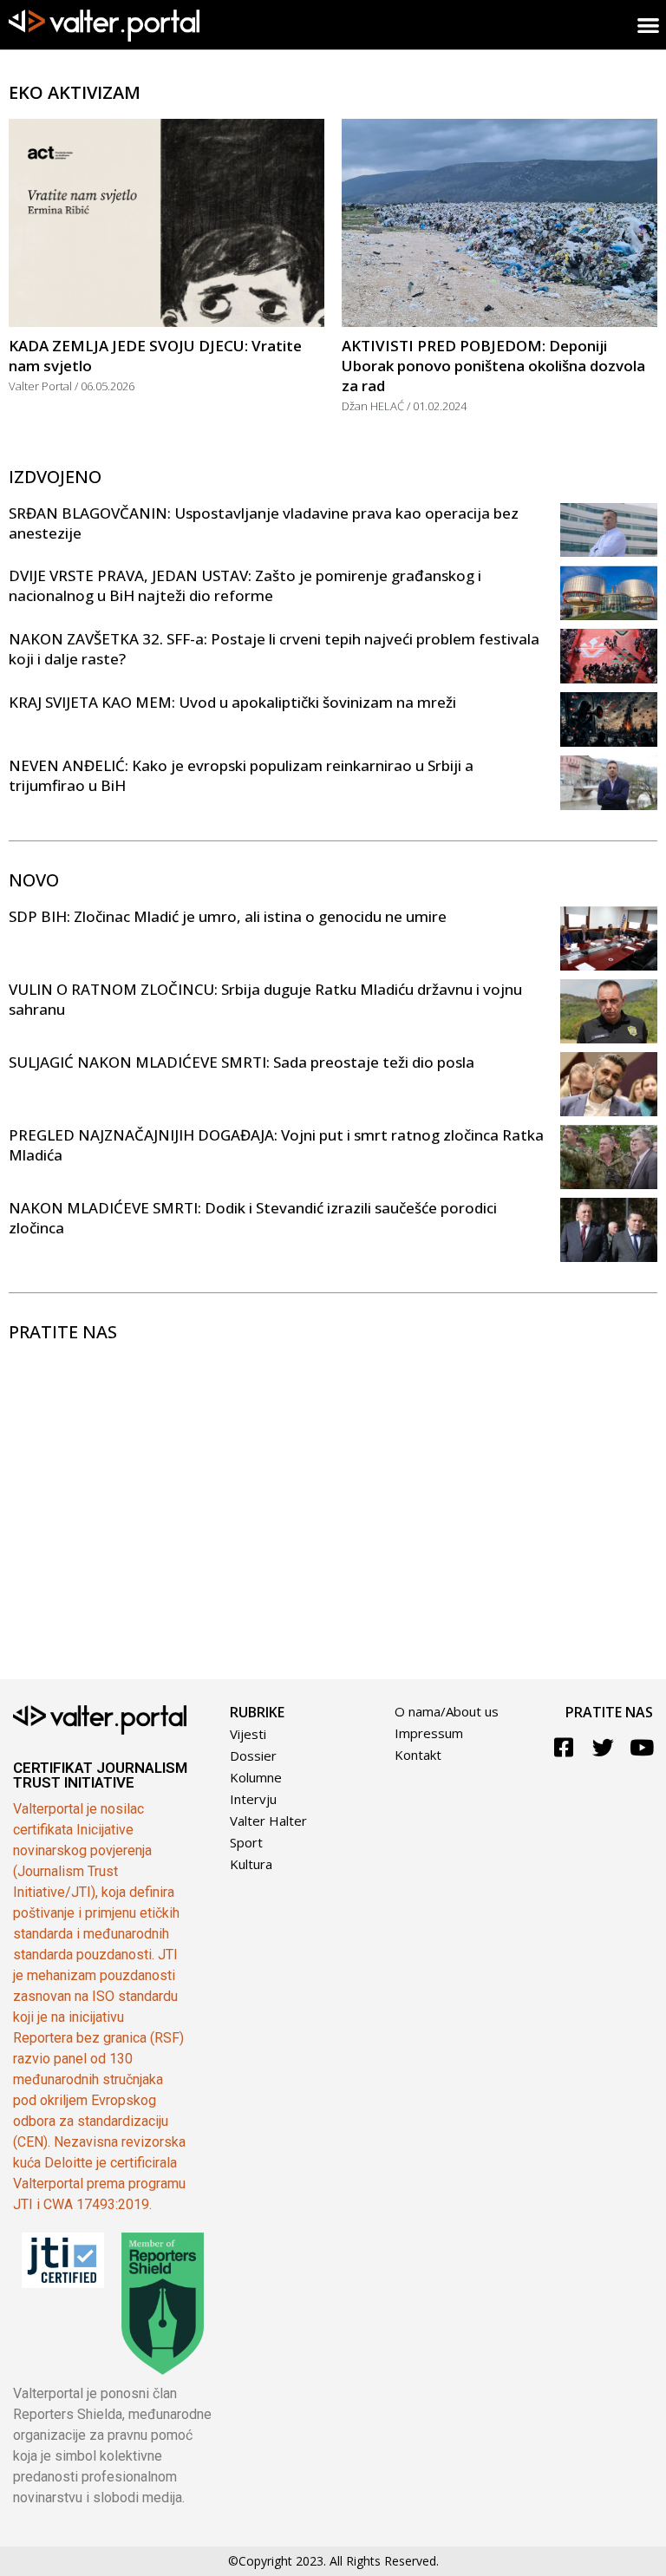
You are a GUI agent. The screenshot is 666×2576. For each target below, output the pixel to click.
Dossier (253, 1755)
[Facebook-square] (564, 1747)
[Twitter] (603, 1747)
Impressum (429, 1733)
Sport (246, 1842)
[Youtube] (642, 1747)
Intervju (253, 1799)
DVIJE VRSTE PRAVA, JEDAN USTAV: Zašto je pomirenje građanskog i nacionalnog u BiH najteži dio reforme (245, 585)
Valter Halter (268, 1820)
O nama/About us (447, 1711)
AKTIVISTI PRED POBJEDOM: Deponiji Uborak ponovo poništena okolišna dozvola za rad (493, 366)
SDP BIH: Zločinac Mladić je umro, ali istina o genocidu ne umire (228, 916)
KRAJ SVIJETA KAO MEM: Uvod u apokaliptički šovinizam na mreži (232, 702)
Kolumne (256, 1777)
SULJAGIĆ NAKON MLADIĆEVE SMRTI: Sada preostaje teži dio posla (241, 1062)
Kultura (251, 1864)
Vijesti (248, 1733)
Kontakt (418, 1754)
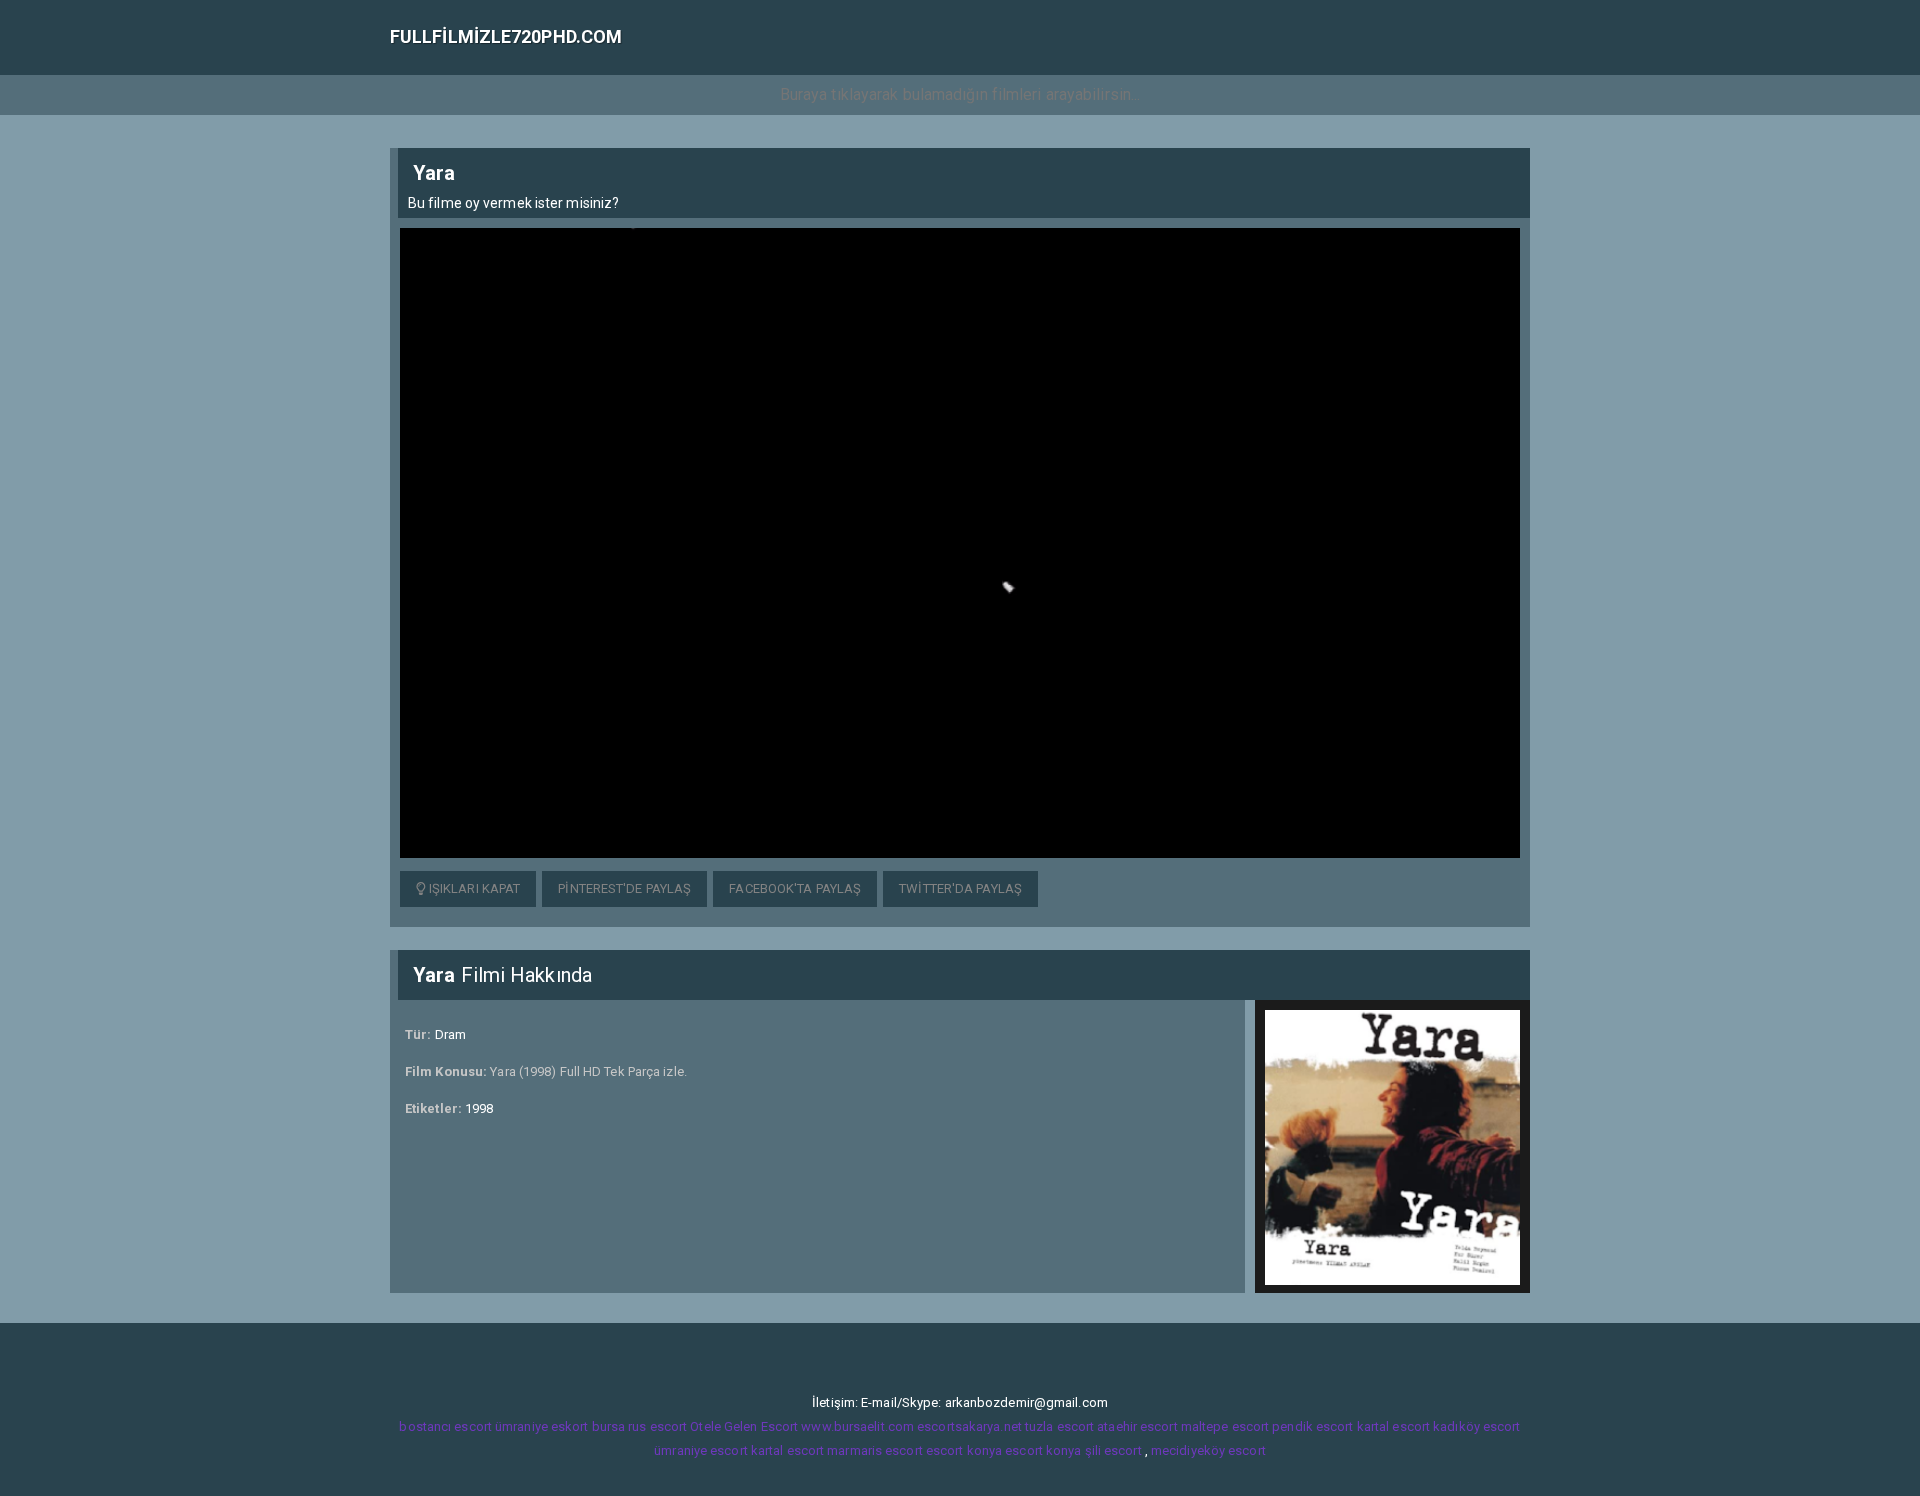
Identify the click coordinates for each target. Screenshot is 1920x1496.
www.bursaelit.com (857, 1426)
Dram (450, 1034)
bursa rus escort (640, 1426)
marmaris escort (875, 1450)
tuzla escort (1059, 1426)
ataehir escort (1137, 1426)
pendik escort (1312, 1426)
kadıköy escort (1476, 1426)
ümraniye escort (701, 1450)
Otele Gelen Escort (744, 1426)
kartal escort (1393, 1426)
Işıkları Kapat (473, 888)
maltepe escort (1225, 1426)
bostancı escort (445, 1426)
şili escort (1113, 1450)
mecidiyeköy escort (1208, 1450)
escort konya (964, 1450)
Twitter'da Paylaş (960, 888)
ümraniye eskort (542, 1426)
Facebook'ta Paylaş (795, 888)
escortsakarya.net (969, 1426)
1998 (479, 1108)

:: Task brief ::
In the listing above, find the line with "Impressum (429, 1733)" and the line with "O nama/About us (447, 1711)", then print exactly those two lines and every line between them, and nothing more.

:: Written response ::
Impressum (429, 1733)
Sport (246, 1842)
[Youtube] (642, 1747)
Intervju (253, 1799)
DVIJE VRSTE PRAVA, JEDAN USTAV: Zašto je pomirenje građanskog i nacionalnog u BiH najteži dio reforme (245, 585)
Valter Halter (268, 1820)
O nama/About us (447, 1711)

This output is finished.